2D side scroller? No, the whole attraction of Red Baron [wikipedia.org] was that it was full 3D perspective, in a day when real-time 3D calculations were well beyond the reach of commodity hardware. (It ran on a 6502, capable of a blazing .5 MIPS, and used custom hardware for the 3D transformations.)

I mastered Battlezone, its sister game, but the one and only Red Baron game in our town spent most of its time out of order. The joystick mechanism just wasn't durable enough to stand up to drunken teens. (On Battlezone, you'd pull the cabinet over on top of you before the joysticks would break. Don't ask me how I know this.)

Assuming that a one-joystick "flight simulator" running on 1980 hardware would have anything in common with flying an actual fighter? Yeah, that was kind of silly.

Re:Whole thing is dumb (1)

NeoMorphy (576507) | about 10 months ago | (#44147739)

Battlezone was a great example of perfect AI play causing a weakness. The enemy tank only fired on you when you were in it's sights. You could turn in place until you heard it's shot, then move forward causing a miss. Repeat until you are almost(but not quite) facing it, then go forward until you pass it, then back up, turn, fire. If it was changed to randomly fire in front of you or at you then it would have been a lot tougher.

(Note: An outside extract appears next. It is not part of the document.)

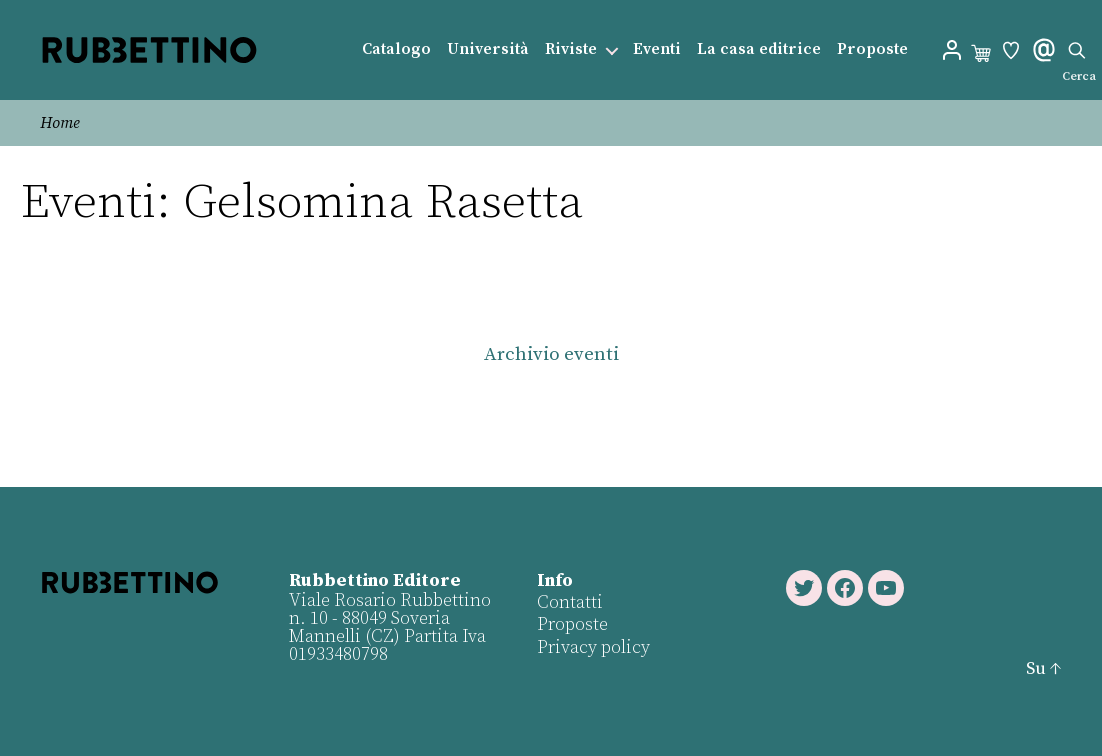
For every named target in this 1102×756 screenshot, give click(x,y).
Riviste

Favorite Sid Meier Encounter (4, Interesting)

StefanJ (88986) | about 10 months ago | (#44147357)

Well, really my only Sid Meier encounter, if you don't count sitting in an audience.

So, I'm at . . . COMDEX? CES? One of those big-ass electronics trade shows. Might have been Chicago, might have been Las Vegas.

I got away from my booth for an hour, and I head for the area where computer games are being shown. I'm totally jazzed to see a dummy box and demo of Colonization. I look over the material about it, and to another totally jazzed gamer next to me say something like "Cool, it's like someone did a decent remake of Seven Cities of Gold!"

A voice at my shoulder says "Good, that's what I had in mind."

SQUEEE!

Sid Meier, friend of Bob Houser (0)

Anonymous Coward | about 10 months ago | (#44147501)

late of Inacomp corporation Advanced Solution Center Help Desk (c. 1990) . Where is Bob Houser today? Houser, are you out there? Dr. Burns, Jim Henley and JD Wise have all died.

Meier should be remembered for Railroad Tycoon.